Apr. 26th, 2003 02:45 pm (UTC)
Irving is one of my idols, though I've shied away from re-reading his. Fascinating that I didn't immediately leap to adding his to my list! Secret Garden is also a good call. Thank you...
Apr. 26th, 2003 03:35 pm (UTC)
Well, another possible Irving, then--have you read *A Prayer for Owen Meany*? I have not, and I can't remember why. But from what I know of it, it seems to fit your criteria.

What a fun set of limitations. All kinds of diversity in this list!
Apr. 26th, 2003 02:13 pm (UTC)
Try 'The Woman Warrior' by Maxine Hong Kingston. It's not a traditional story and it hops around a lot in time (in a non-linear fashion as well as just time gaps, as I recall), and it's possibly more about family and cultural identity than the narrator's life story as such, but it could fit your bill.
Apr. 26th, 2003 02:17 pm (UTC)
Virginia Woolf's 'Orlando' may also fit. I can't remember what age the main character starts out at, though.
Apr. 26th, 2003 02:43 pm (UTC)
Ooooh, two new ones. Many thanks for the rec's. I want a wide spectrum, and these two will help broaden the scope!

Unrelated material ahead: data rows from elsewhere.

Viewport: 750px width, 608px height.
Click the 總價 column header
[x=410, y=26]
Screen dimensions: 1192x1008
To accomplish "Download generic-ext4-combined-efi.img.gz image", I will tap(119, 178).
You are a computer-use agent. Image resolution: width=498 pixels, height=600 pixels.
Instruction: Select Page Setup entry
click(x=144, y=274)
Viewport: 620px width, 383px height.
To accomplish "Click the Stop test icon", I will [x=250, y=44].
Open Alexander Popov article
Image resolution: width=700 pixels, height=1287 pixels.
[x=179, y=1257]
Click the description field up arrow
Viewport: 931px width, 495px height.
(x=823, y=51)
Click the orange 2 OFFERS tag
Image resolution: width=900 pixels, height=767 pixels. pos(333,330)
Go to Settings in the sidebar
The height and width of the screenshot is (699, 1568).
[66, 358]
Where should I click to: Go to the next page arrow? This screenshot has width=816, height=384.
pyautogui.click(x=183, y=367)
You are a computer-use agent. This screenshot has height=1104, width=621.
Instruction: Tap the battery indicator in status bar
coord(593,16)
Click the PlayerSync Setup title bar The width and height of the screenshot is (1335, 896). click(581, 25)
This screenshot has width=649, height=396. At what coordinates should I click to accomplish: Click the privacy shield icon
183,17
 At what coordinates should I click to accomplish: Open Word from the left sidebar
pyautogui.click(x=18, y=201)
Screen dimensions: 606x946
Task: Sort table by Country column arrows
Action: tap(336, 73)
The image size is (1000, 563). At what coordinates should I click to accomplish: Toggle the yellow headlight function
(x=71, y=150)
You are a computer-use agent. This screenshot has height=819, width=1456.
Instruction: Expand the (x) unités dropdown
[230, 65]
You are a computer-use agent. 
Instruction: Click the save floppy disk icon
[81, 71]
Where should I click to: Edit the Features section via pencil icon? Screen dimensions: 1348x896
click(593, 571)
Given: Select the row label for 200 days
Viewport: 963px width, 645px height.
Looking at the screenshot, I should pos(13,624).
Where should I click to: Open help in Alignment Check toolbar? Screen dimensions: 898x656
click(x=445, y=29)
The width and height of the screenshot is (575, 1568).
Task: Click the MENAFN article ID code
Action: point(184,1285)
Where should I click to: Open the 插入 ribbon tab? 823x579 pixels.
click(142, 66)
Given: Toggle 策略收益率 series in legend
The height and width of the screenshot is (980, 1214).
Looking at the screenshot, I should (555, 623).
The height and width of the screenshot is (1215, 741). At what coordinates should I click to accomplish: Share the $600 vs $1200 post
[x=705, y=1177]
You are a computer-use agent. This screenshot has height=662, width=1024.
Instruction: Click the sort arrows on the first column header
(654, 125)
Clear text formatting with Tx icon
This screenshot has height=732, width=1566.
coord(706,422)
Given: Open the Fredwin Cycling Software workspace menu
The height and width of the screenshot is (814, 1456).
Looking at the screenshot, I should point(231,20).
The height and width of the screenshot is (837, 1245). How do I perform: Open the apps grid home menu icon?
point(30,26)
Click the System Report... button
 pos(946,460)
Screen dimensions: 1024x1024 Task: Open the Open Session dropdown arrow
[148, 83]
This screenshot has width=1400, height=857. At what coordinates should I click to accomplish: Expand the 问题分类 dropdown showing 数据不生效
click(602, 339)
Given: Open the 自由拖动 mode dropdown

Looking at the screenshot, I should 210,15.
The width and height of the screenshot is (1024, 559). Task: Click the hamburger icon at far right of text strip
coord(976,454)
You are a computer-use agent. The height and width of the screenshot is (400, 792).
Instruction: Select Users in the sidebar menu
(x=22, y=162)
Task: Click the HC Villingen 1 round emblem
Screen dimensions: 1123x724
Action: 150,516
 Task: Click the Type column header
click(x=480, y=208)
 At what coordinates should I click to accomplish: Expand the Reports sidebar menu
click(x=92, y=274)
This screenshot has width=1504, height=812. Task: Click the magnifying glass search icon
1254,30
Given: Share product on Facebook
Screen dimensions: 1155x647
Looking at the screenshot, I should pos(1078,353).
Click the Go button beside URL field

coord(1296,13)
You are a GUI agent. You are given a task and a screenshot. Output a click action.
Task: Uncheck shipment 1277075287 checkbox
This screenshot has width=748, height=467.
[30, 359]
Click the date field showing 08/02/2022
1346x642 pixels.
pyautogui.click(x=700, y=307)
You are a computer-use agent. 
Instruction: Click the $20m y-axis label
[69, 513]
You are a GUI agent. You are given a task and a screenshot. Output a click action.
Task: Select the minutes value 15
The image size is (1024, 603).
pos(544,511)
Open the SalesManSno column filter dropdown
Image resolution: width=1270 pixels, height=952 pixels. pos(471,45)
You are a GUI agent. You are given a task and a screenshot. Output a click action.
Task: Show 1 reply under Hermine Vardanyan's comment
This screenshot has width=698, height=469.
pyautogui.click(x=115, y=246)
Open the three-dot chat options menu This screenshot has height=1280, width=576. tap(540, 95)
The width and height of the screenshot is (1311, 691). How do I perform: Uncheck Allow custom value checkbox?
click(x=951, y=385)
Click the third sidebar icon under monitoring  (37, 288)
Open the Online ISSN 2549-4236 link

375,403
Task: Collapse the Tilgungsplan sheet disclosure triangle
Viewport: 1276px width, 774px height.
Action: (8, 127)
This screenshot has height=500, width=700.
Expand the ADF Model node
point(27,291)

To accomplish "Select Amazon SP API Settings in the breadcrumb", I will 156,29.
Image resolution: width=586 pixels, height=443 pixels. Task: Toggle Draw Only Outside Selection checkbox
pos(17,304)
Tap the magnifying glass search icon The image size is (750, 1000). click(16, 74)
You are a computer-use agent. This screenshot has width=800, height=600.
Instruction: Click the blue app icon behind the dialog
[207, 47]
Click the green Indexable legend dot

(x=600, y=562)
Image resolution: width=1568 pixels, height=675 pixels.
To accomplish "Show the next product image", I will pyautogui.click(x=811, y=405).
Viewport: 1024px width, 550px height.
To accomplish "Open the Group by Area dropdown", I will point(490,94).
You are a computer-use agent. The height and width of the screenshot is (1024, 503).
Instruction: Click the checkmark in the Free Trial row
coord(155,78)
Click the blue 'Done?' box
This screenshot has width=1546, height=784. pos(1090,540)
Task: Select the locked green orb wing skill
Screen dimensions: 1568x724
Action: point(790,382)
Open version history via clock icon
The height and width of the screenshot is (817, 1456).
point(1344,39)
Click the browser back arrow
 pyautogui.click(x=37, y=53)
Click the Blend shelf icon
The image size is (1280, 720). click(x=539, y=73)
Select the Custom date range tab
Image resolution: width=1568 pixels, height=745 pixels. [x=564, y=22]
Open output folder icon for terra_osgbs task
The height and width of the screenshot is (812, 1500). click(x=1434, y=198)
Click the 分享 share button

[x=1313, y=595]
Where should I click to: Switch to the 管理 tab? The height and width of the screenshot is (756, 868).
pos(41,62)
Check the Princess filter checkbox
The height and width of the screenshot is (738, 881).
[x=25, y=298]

(still thinking on the s/b recs, btw...)
Apr. 26th, 2003 02:39 pm (UTC)
I immediately thought of The Physician by Noah Gordon when I read your criteria.

I saw that freixenet pointed out the World according to Garp (one of my all-time favourites)by John Irving. The Hotel New Hampshire by the same author would also fit your criteria.
Apr. 26th, 2003 02:40 pm (UTC)
There's someone out there who giggles when she sees Irving recommended, I suspect. Those are all very good suggestions...:-)
Apr. 27th, 2003 09:42 pm (UTC)
Chiming in late, after the polls are closed-

Tree Grows in Brooklyn- Betty Smith
Bastard out of Carolina- Dorothy Allison

and then- not a novel, but I'm throwing in anyway cause I really liked it- The Liars Club by Mary Karr. It's a memoir, so not what you're looking for.

Maybe if you're looking at LM Alcott, you could try Eight Cousins and Rose in Bloom, both about the same girl. Or An Old Fashioned Girl. Which I love. But both girls are over six when the story starts.

It's harder than I thought at first. Most of the books that keep coming to mind are structured more around one big event, or begin decidedly later than 2-6.

It's an interesting question though.